Altered States: Three Essays by Hélé Béji

 by Jorge A. Rodríguez Solórzano and Audri Augenbraum

This work appears in Khabar Keslan Issue 2. PASSAGE

  Hélé Béji, fondatrice du Collège international de Tunis. Photo Axelle de Russé.  Taken from  Le Figaro , December 2011.

Hélé Béji, fondatrice du Collège international de Tunis. Photo Axelle de Russé.  Taken from Le Figaro, December 2011.

Hélé Béji explores the dissociative feeling of Tunisia’s transitions


To remain-leave is a hopeless mental state: if I am no longer colonized, and if I am not decolonized, what am I? Outside of secular oppression, but outside of the freedom of the soul. Nothing except the echo of this impasse can be discerned from the future.
Hélé Béji, Essay on Decolonization

The word “decolonization” is often used to designate the historical period during which campaigns for national liberation across the world were fought against European imperial powers. In its verb form, “decolonize,” the term becomes a call to action among those seeking to dismantle white supremacy. “Decolonize your mind,” “decolonize your body,” “decolonize your art” is to say: “resist their subjugation to racism.” Despite the wars fought against colonial rule and the official proclamations declaring its end, the struggles continue. This fact, as well as its renewed life as a call to action, evince the persistence of colonialism. But, following Tunisian writer Hélé Béji, this is not to say that it is the same colonialism of the past.
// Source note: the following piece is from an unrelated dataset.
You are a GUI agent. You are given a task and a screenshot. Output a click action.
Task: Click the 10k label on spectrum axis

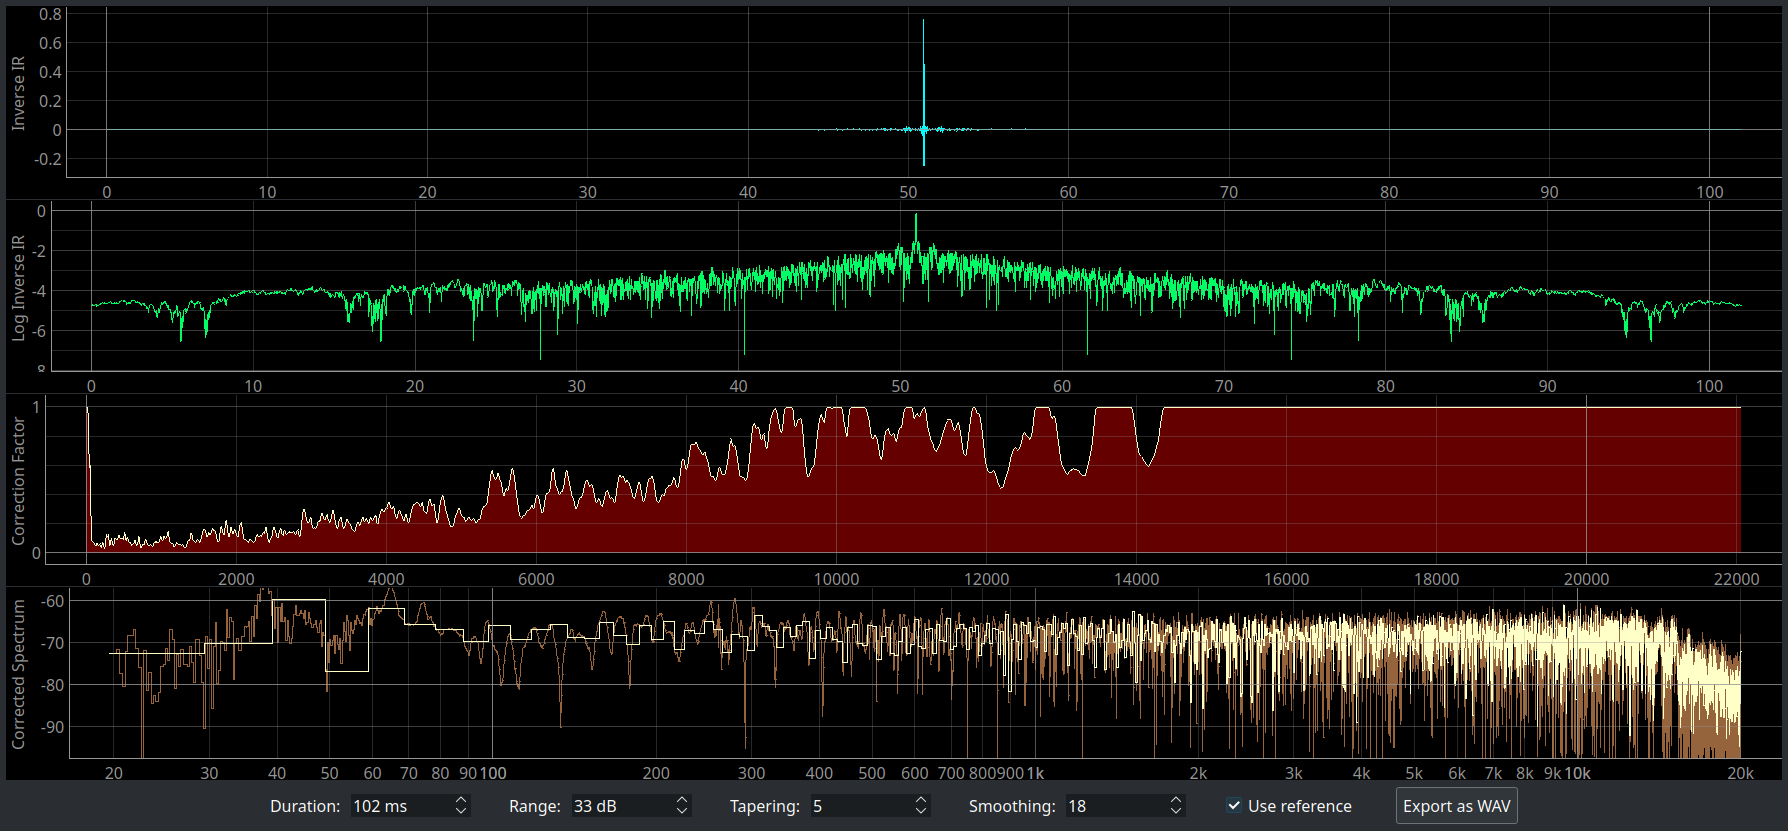pos(1577,773)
The fact that colonialism did not end after national liberation campaigns restructures our notions of subjugation and freedom. This, in turn, pushes us to re-evaluate over a century of resistance. It is with the hope that revisiting past struggles will teach us about present ones that we publish these three essays, spanning a period of more than thirty years, that Béji has generously shared with Khabar Keslan, available for the first time to a general English language audience: Decolonize Time (2014), Discourse of Identity (1982), and Tunisian Islam or Civil Islam (2015).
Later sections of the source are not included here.